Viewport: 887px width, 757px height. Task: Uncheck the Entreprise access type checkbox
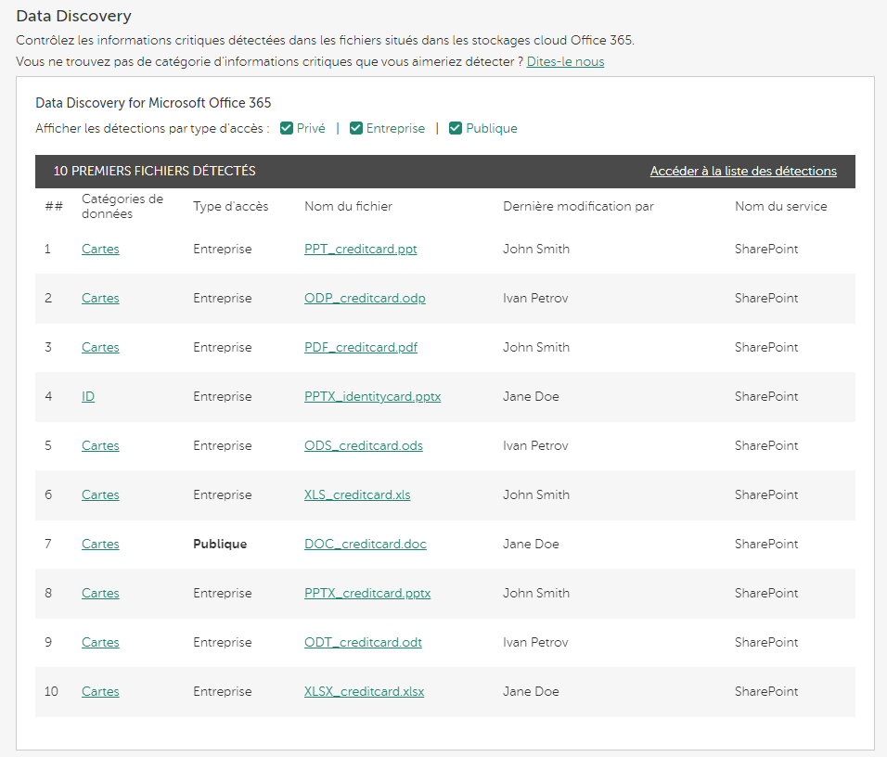click(356, 129)
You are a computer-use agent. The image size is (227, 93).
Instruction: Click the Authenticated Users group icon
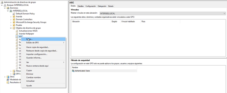pyautogui.click(x=73, y=71)
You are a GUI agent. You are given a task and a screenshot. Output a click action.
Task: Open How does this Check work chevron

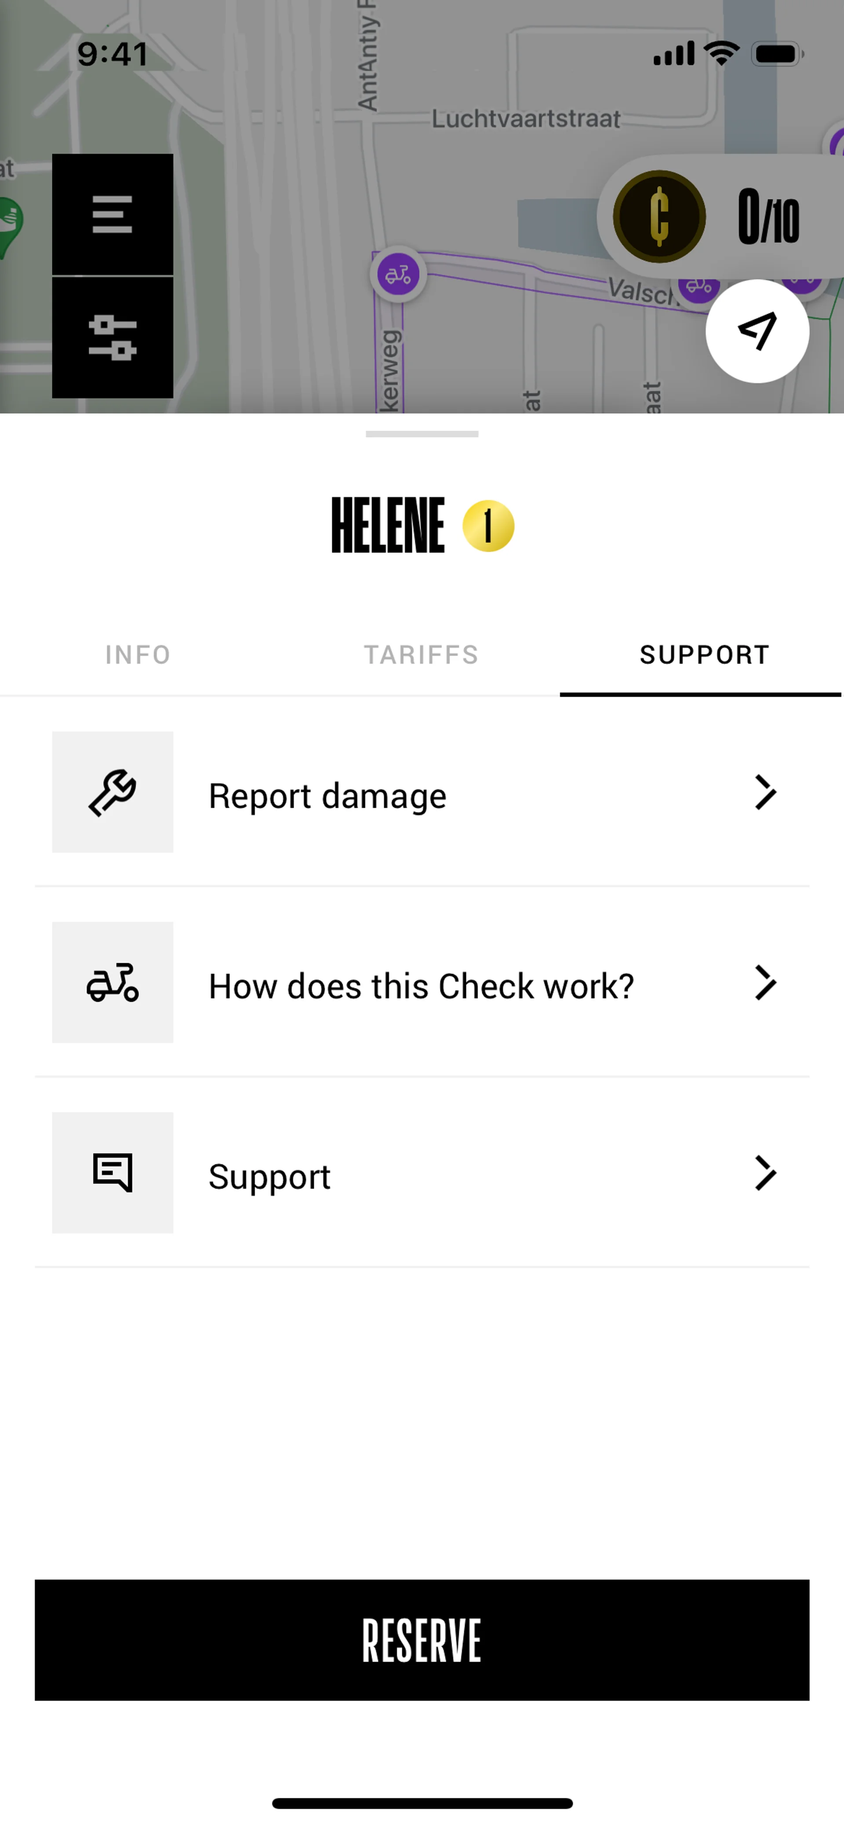(x=765, y=982)
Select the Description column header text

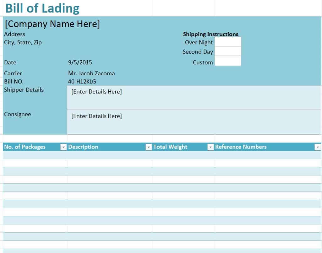tap(83, 147)
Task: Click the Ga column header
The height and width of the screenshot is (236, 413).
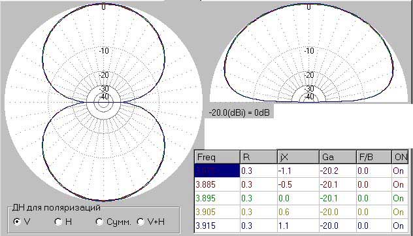Action: pos(337,158)
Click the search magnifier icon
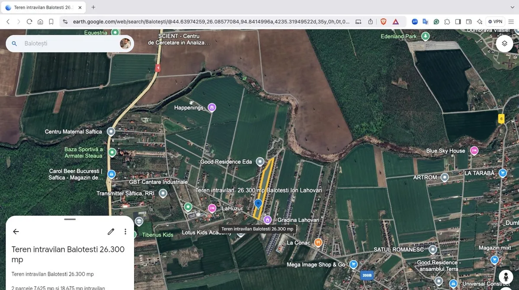The height and width of the screenshot is (290, 519). point(14,44)
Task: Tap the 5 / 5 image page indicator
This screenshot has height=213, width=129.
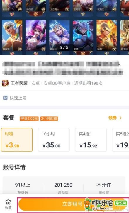Action: (64, 47)
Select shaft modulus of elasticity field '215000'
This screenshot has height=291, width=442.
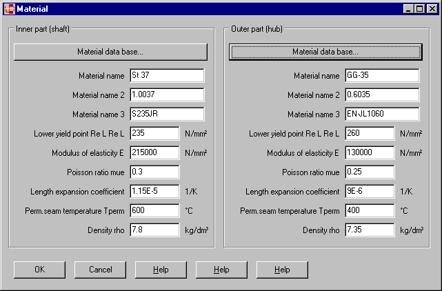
^^^^
From the data above, return only the lines starting at the line that holds "Instruction: Click the" and ending at the line that holds "Task: Click the Ga column header", word for word and without pictures.

Instruction: Click the Authenticated Users group icon
pyautogui.click(x=73, y=71)
You are a GUI agent. You are given a task and a screenshot. Output a click action.
Task: Open How does this Check work chevron

(x=765, y=982)
Select the Description column header text

tap(83, 147)
Task: Click the Ga column header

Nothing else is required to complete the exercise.